## WORK REQUEST
Once the line with "Given: Switch to the Solr Collections tab" is found in the data, output it and each following line exactly, up to and including the line with "You are a computer-use agent. This", and nothing before or after.

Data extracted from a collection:
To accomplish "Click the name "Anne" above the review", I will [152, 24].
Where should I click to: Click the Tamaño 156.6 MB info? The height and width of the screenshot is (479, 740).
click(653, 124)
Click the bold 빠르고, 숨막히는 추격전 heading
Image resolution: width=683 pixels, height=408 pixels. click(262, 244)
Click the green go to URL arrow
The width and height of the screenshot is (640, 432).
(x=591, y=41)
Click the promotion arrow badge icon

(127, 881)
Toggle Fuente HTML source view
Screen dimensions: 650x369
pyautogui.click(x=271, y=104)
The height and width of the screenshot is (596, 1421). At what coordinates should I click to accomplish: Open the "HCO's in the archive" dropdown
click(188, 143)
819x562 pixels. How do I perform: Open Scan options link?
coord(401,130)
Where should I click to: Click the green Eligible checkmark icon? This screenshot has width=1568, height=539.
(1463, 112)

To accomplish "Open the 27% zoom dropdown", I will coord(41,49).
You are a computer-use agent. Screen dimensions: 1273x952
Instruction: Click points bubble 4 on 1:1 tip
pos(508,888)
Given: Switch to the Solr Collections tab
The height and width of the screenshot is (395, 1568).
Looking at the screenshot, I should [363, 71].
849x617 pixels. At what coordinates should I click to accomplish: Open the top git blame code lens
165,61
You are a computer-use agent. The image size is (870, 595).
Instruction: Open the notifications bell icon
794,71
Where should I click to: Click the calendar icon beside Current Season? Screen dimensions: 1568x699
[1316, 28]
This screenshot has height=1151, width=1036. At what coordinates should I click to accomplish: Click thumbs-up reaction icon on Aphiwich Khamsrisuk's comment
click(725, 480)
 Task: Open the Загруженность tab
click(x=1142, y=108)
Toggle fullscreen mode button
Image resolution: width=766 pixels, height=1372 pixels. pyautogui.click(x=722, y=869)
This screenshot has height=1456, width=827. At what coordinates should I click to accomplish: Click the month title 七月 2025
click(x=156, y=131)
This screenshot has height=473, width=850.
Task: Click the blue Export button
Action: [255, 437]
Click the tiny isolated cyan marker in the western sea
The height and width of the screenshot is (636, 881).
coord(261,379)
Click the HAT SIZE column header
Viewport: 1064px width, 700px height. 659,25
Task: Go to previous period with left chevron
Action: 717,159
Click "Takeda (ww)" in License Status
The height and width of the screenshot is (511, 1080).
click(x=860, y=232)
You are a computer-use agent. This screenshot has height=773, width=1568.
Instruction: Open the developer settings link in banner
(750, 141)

## RESPONSE AREA
Given: Switch to the Solr Collections tab
The height and width of the screenshot is (395, 1568).
Looking at the screenshot, I should [363, 71].
849x617 pixels. At what coordinates should I click to accomplish: Open the top git blame code lens
165,61
You are a computer-use agent. The image size is (870, 595).
Instruction: Open the notifications bell icon
794,71
Where should I click to: Click the calendar icon beside Current Season? Screen dimensions: 1568x699
[1316, 28]
This screenshot has height=1151, width=1036. At what coordinates should I click to accomplish: Click thumbs-up reaction icon on Aphiwich Khamsrisuk's comment
click(725, 480)
 Task: Open the Загруженность tab
click(x=1142, y=108)
Toggle fullscreen mode button
Image resolution: width=766 pixels, height=1372 pixels. pyautogui.click(x=722, y=869)
This screenshot has height=1456, width=827. At what coordinates should I click to accomplish: Click the month title 七月 2025
click(x=156, y=131)
This screenshot has height=473, width=850.
Task: Click the blue Export button
Action: [255, 437]
Click the tiny isolated cyan marker in the western sea
The height and width of the screenshot is (636, 881).
coord(261,379)
Click the HAT SIZE column header
Viewport: 1064px width, 700px height. 659,25
Task: Go to previous period with left chevron
Action: 717,159
Click "Takeda (ww)" in License Status
The height and width of the screenshot is (511, 1080).
click(x=860, y=232)
You are a computer-use agent. This screenshot has height=773, width=1568.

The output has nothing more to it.